We highlight the pronounced clinical and methodological heterogeneity among the included studies. The studies were conducted in several countries with various public and private health systems and policies. Twelve different cancer conditions were considered, including early-stage and/or metastatic disease, and the data were collected during distinct pandemic stages. Therefore, most of the disruptions and delays identified in this review probably do not occur homogeneously between or perhaps within different countries, scenarios, and/or types of cancers. This heterogeneity may have contributed to the wide range in the frequencies reported by the studies. An additional concern for the decision-making process is that most of the measures adopted to control the pandemic and reduce the risk of SARS-CoV-2 infection could have been unintentionally associated with disadvantages to cancer care by reducing or limiting both the offer and access to health services.

Substantial heterogeneity is also noted in the reported outcome measures. In this review, 38 categories of delays and disruptions were measured, reinforcing the need to establish prioritized data sets for reporting and monitoring progress over time. The recent WHO Maintaining essential health services: operational guidance for the COVID-19 context provides a list of sample indicators for monitoring the maintenance of essential health services during the COVID-19 pandemic, which includes new cancer diagnoses.[100]

With respect to the generalizability of these findings, we highlight that the majority of studies are from high-income countries (HICs) and low- and middle-income countries (LMICs) are underrepresented in the included studies (16.1% of studies). It is expected that the frequency of delays and disruptions in cancer care due to the COVID-19 pandemic may be higher in LMICs given baseline capacity to deliver essential health services in cancer and absorptive capacity.

This systematic review has some limitations. Many of the COVID-19 studies are being published through a fast-track process as preprint and/or without a peer review rather than being available in indexed databases. This fact increases the probability of missing studies that would potentially be included. We minimized this risk by searching on several databases and complementing the search with a broad nonstructured search in relevant data sources.

To the best of our knowledge, this is the first complete systematic review that attempted to identify the frequency of delays and disruptions in cancer health care. We anticipate our findings would improve the understanding of current cancer care scenarios and support the proposition and assessment of specific strategies to mitigate identified delays and disruptions.

As key messages from our findings, we highlight the following: (1) studies to date have shown diverse and substantial impact on cancer services, (2) studies tied to address the primary outcomes of interest, such as survival and morbidity, represent a gap in the literature and an unmet need, (3) many studies are highlighting the adaptability of treatment services or plans (particularly in HICs), however do not report context factors such as geographic accessibility as a result of social distance measures, (4) scientific community must consider long-term impacts of current disruptions through longitudinal studies, and (5) harmonized data sets and reporting trends over time are required.
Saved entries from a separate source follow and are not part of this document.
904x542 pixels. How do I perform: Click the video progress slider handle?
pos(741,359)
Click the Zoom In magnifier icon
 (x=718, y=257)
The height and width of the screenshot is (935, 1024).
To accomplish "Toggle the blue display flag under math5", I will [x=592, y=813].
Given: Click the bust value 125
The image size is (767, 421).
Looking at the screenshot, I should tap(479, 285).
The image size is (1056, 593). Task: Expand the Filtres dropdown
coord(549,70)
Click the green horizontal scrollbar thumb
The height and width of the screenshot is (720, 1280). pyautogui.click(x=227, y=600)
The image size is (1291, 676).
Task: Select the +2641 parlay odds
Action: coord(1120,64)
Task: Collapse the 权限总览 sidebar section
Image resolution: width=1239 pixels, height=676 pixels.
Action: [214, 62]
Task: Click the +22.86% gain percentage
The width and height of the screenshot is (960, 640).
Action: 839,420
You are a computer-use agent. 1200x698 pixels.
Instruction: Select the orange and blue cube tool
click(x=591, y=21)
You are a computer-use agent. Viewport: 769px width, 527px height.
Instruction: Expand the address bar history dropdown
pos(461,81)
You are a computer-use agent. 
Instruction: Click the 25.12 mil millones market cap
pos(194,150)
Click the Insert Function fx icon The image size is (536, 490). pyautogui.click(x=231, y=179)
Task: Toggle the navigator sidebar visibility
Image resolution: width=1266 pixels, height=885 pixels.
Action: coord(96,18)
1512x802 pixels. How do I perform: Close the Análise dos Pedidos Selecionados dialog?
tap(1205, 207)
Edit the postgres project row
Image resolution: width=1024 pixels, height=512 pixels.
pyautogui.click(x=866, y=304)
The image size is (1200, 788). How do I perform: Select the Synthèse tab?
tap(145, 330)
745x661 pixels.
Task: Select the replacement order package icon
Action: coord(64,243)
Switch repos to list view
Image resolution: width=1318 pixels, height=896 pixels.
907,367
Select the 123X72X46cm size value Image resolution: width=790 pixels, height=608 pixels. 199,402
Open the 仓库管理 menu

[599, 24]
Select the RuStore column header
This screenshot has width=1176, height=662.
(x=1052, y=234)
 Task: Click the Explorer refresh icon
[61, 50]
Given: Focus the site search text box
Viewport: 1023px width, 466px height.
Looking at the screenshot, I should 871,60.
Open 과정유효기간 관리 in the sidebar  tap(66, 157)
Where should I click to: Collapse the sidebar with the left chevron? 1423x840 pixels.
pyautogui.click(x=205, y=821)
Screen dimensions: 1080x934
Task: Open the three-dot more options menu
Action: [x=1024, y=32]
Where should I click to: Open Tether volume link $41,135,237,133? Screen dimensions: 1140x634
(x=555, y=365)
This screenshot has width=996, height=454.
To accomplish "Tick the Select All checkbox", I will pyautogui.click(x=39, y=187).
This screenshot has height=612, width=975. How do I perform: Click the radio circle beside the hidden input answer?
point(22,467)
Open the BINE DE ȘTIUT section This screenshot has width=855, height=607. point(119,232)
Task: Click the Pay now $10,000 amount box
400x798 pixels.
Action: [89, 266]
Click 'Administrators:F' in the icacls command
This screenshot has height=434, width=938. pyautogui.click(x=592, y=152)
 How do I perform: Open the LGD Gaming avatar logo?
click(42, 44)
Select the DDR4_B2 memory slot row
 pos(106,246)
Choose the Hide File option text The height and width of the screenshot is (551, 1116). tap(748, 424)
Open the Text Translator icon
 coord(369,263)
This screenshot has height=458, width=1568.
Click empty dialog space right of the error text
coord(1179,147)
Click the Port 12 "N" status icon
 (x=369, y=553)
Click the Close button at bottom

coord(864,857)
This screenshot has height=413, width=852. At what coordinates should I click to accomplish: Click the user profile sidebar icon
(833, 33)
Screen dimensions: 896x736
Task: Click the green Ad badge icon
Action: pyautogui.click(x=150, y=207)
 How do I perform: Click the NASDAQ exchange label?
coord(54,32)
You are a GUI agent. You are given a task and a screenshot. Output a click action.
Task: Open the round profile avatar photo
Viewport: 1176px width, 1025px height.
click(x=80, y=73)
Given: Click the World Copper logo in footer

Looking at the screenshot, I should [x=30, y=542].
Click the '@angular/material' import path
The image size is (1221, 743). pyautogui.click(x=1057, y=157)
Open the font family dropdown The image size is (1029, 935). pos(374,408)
In conclusion, this review identified the main delays and disruptions in cancer health care because of COVID-19 addressed and measured by 62 primary studies. Overall, 38 categories of delays and disruptions were identified as outcomes of interest. Structural or process factors related to provider were the most frequently reported by studies, mainly because of the reduction in service availability.

The frequency identified by the studies was remarkable, showing a relevant impact of the pandemic on the care of patients with cancer. From now and on the basis of these findings, strategies can be proposed to mitigate the main delays and disruptions. Nonetheless, it is indispensable to be aware that, under the pandemic context, a high number of publications continuously made available in a short period of time reinforces the importance of constantly updating this systematic review.